Contexte (individuel ou d’équipe) : On peut parler de contexte global et local. En match, il regroupe l’ensemble des facteurs espaces, temps, nombres et émotionnels qui vont positionner le joueur dans un environnement spécifique. Un contexte spécifique permet de repérer des indices pertinents pour établir une réponse adaptée. A l’entraînement, on essaye de reproduire ce contexte en l’alignant le plus possible à la compétition pour qu’il puisse y avoir un transfert en match.

Le contexte peut être global s’est à dire prendre l’ensemble des conditions représentatives de la compétition dans un espace large et dynamique. Cependant, il peut se définir aussi de façon plus local avec une relation joueur adversaire qui s’effectue de façon « localisée » dans un espace de contrainte moins complexe. La création du contexte et des différents paramètres qui s’y rattache dépendront du niveau de conscience, de connaissance, de compétences et de confiance des joueurs (les 4C de notre MOPC).
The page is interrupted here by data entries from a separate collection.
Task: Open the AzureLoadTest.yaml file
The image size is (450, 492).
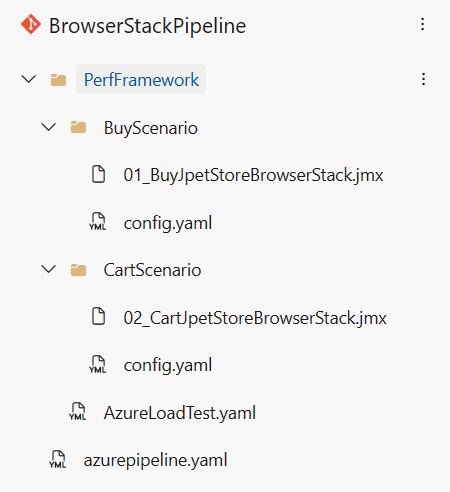Action: point(180,413)
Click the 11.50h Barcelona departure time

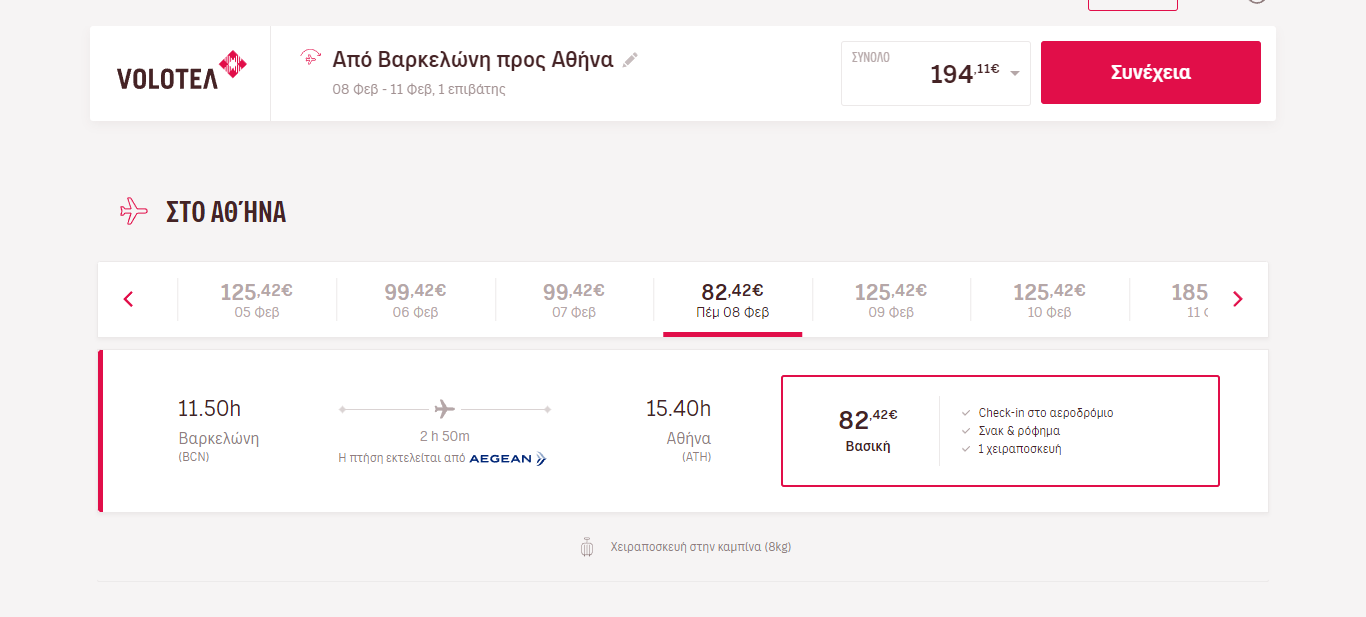[209, 408]
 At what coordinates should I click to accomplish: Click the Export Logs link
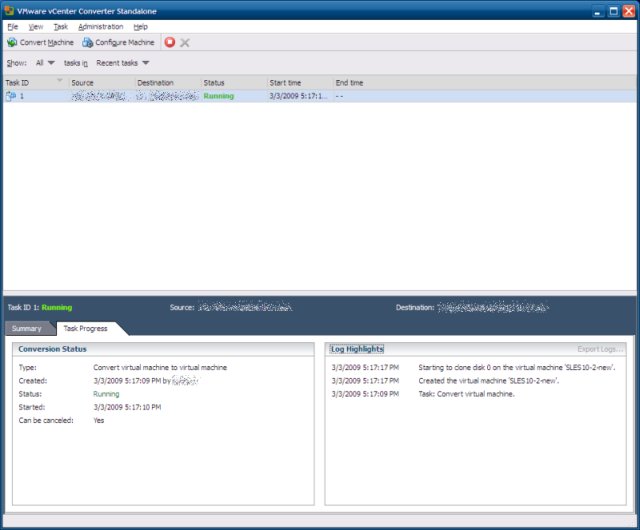pos(600,349)
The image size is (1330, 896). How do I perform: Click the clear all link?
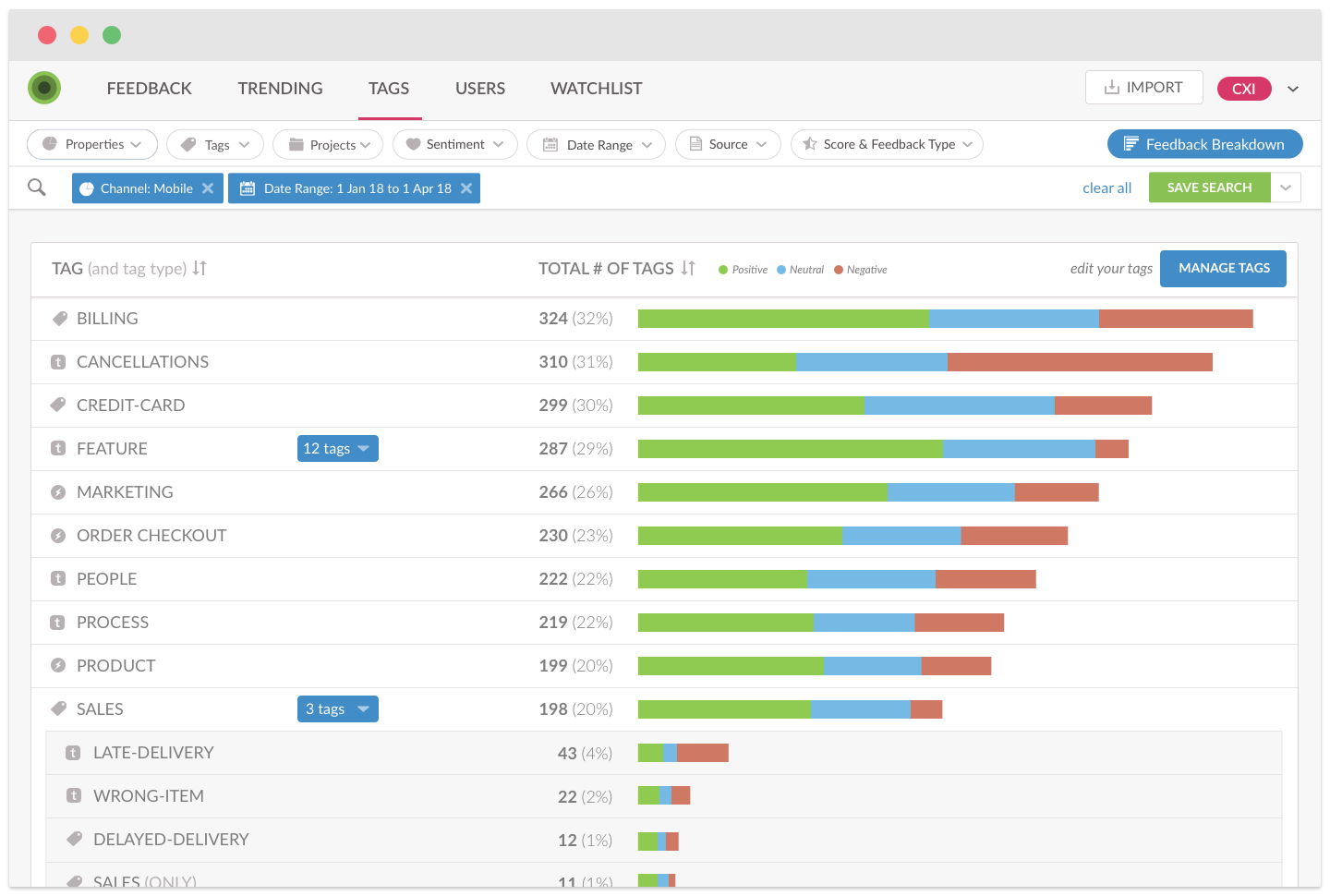1106,188
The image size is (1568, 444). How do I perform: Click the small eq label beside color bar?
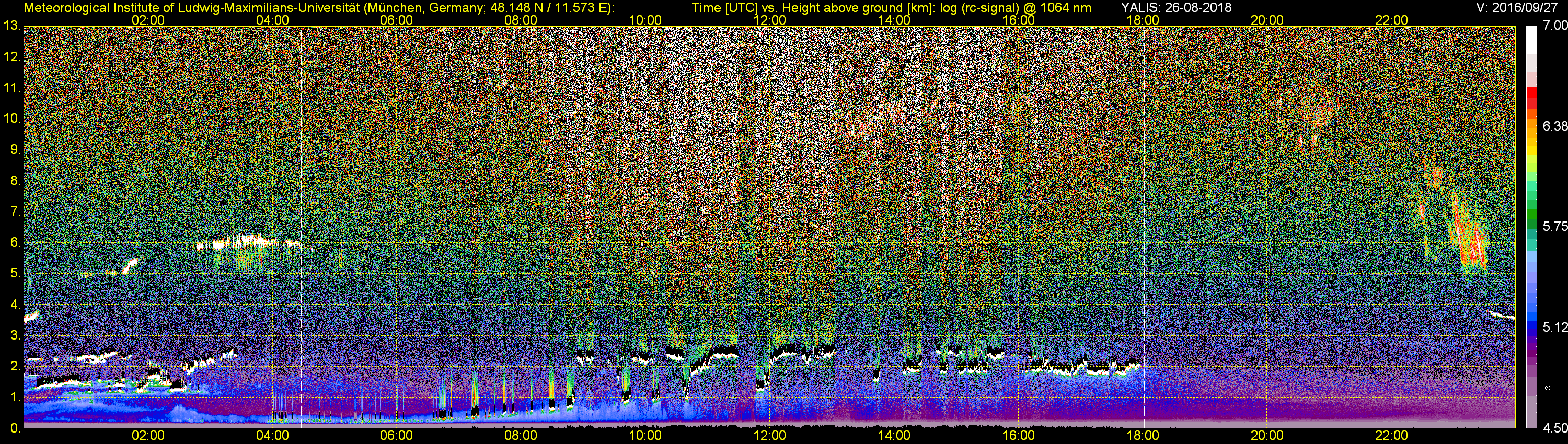(1549, 388)
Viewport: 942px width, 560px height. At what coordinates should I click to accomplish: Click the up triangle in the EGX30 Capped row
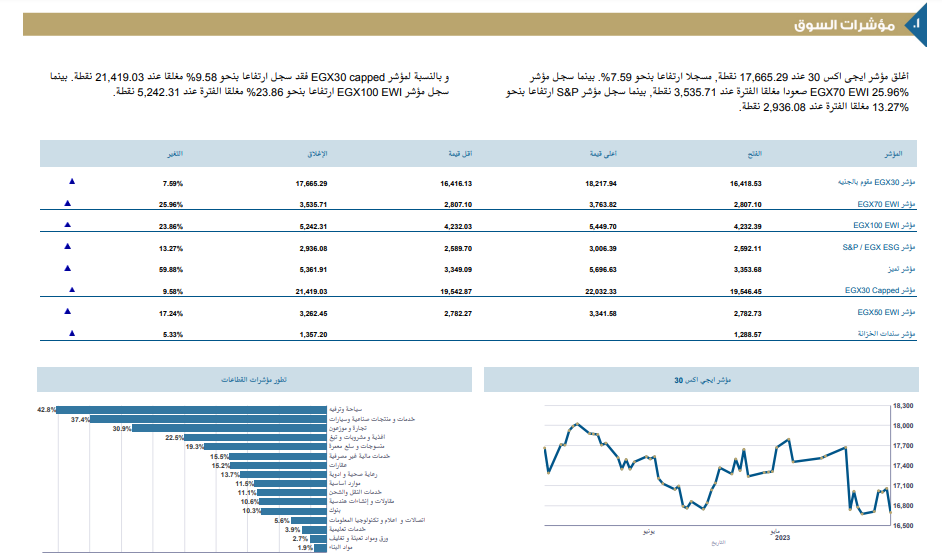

Les contextes ne sont pas perçus de la même façon entre un joueur débutant et un joueur expert. Le sens que le joueur donne à ces différents contextes dépend aussi de chaque individu et de son histoire personnelle avec l’activité. De ce fait, à l’entraînement, nous ne créons pas le même type de contexte entre un joueur débutant et un joueur expert. Un ajustement des paramètres et contraintes est nécessaire même si le fond du contexte peut paraître semblable.

Enfin, un contexte n’est jamais identique sur la durée. En l’espace de quelques instant (voir d’un très court instant), leurs spécificités temporelles, spatiales, environnementales et émotionnelles changent. La problématique du joueur est de s’adapter à ses différents contextes. Celle de l’entraineur est d’amener le joueur à s’adapter aux différents contextes. C’est donc la richesse des situations et des sollicitations reçues à chaque instant qui permettra de favoriser l’adaptation incertaine au contexte de jeu. On passe de la connaissance situationnelle à la reconnaissance situationnelle et enfin l’intelligence situationnelle.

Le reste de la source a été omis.